Com relação aos processos de urbanização e ao aumento de população urbana no Brasil4 ocorrem mudanças drásticas, não apenas com relação às formas do espaço urbano, mas também com relação aos conteúdos dessas formas, às questões legais dessas mudanças, ao planejamento e aos projetos, nem sempre includentes ou eficazes no sentido de atenderem à demandas sociais, infra e estruturais.

Procurando situar desentendimentos legislativos e executivos, seja institucional, física ou jurídica (públicos e privados) dizemos que a ausência, o autoritarismo ou as instabilidades5 face ao planejamento, aos projetos e aos programas articulados ou não, contribuíram e permanecem, muitas vezes, contribuindo para a ineficácia ou ainda para desentendimentos com relação à questão urbana, incluindo aí aquelas referentes à preservação e ao patrimônio.

O que queremos dizer é que em nível Federal as regulamentações criadas com fins de preservação do Patrimônio Cultural num determinado momento (fins da década de 1930), sua aplicação, difusão e apropriação não necessariamente ocorreram de modo amplo e homogêneo no território nacional e ao longo do tempo. As perdas, esquecimentos, ocultamentos e a negligência face às questões históricas e às desigualdades (econômicas, sociais, técnicas, informacionais e culturais) não deveriam ser ignoradas em processos democráticos e que se participativos não deixam de lado sua função social.

Algumas perguntas aqui expostas procuram dimensionar e inter-relacionar, não apenas diferentes instâncias, mas também ações e compreensões.

◆ O que fazer ◆
[1] Imprima a parte do trecho sobre urbanização e patrimônio que começa em "Com relação aos processos" e termina em "e ao patrimônio.".
[2] Com base no trecho sobre urbanização e patrimônio, responda às perguntas a seguir.
(a) Em que período foram criadas as regulamentações federais de preservação do Patrimônio Cultural?
(b) Que demandas o planejamento e os projetos nem sempre conseguem atender?
(c) Quais tipos de desigualdades são citados?

◆ Material fornecido ◆
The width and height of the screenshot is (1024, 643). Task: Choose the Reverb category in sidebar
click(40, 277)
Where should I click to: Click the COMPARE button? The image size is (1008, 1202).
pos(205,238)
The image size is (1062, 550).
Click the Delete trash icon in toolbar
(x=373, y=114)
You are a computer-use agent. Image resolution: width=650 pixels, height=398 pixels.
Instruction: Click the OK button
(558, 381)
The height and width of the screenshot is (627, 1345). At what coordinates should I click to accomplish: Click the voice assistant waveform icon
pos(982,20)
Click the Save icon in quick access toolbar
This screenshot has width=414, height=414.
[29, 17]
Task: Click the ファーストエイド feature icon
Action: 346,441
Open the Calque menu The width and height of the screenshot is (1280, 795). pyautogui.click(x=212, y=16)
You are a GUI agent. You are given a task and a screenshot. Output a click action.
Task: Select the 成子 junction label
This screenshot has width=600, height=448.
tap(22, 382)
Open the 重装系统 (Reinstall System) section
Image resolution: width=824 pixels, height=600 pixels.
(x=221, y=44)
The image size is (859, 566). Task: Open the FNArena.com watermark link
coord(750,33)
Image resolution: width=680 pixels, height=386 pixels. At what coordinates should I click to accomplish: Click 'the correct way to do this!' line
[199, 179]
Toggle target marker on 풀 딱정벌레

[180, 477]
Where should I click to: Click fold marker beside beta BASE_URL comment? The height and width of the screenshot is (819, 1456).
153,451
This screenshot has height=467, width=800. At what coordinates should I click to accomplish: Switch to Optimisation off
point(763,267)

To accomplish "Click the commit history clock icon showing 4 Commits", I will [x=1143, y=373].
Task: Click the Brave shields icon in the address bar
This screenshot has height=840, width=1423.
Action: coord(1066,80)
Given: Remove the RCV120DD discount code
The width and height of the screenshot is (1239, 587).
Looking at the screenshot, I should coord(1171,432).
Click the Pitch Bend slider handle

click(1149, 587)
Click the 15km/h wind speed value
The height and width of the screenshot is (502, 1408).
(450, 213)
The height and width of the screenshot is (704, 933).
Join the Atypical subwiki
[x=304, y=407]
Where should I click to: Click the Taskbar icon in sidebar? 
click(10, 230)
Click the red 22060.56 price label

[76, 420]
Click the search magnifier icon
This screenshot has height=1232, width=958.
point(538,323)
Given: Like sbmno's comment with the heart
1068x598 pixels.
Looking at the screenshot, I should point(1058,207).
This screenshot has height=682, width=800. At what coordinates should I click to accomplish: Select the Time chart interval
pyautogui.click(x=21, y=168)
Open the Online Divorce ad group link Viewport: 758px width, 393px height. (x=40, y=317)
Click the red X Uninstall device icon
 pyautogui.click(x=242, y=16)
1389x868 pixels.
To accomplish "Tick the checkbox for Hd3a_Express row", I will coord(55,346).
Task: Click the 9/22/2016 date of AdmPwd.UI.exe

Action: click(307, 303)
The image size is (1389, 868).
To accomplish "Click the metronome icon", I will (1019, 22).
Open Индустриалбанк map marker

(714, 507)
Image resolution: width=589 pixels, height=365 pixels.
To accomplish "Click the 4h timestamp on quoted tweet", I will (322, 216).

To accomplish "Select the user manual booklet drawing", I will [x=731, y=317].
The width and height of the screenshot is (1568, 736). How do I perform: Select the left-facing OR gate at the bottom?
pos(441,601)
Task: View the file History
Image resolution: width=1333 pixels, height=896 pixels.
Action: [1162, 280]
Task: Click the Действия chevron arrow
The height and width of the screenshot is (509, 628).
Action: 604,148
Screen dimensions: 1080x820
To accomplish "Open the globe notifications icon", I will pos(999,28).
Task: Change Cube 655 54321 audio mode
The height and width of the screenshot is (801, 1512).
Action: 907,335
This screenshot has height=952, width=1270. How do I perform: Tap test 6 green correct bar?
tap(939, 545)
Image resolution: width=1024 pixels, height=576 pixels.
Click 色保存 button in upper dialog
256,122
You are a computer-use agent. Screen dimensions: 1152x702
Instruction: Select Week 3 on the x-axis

◆ Respostas do exercício ◆
[1]
Com relação aos processos de urbanização e ao aumento de população urbana no Brasil4 ocorrem mudanças drásticas, não apenas com relação às formas do espaço urbano, mas também com relação aos conteúdos dessas formas, às questões legais dessas mudanças, ao planejamento e aos projetos, nem sempre includentes ou eficazes no sentido de atenderem à demandas sociais, infra e estruturais.

Procurando situar desentendimentos legislativos e executivos, seja institucional, física ou jurídica (públicos e privados) dizemos que a ausência, o autoritarismo ou as instabilidades5 face ao planejamento, aos projetos e aos programas articulados ou não, contribuíram e permanecem, muitas vezes, contribuindo para a ineficácia ou ainda para desentendimentos com relação à questão urbana, incluindo aí aquelas referentes à preservação e ao patrimônio.

[2]
(a) No fim da década de 1930.
(b) As demandas sociais, infra e estruturais.
(c) Econômicas, sociais, técnicas, informacionais e culturais.